- [Work instructions]: Write out every line of the records below exactly as it appears, leaving out the pictures.

- [Records for this task]:
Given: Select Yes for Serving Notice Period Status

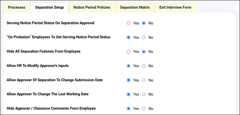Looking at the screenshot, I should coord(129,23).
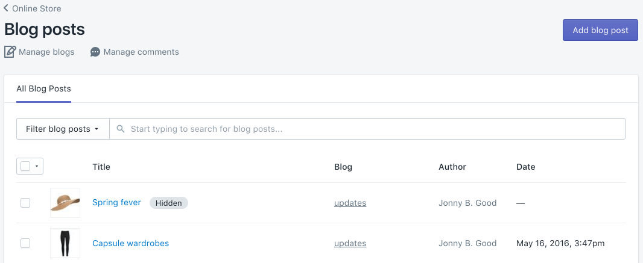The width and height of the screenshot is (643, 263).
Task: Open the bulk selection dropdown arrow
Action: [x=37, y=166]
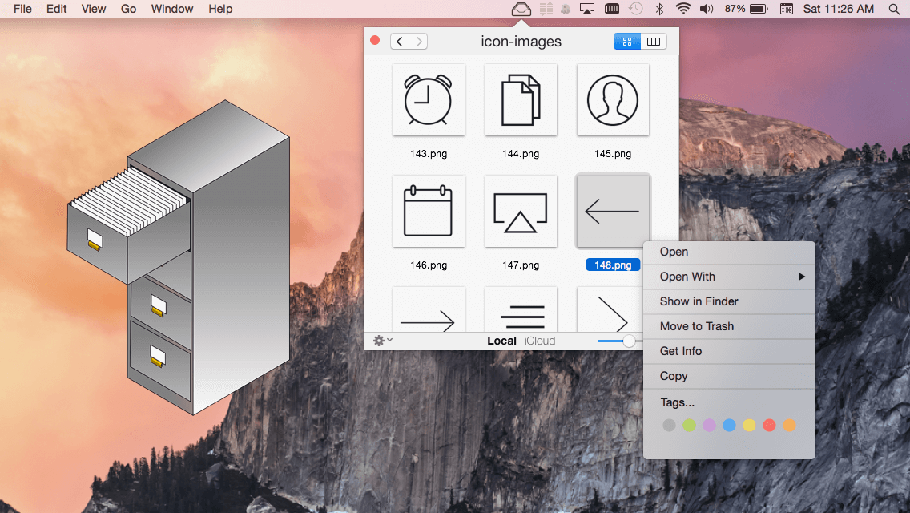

- [Complete output]:
Given: Select Yes for Serving Notice Period Status

Looking at the screenshot, I should coord(129,23).
The width and height of the screenshot is (643, 263).
Task: Open the bulk selection dropdown arrow
Action: [x=37, y=166]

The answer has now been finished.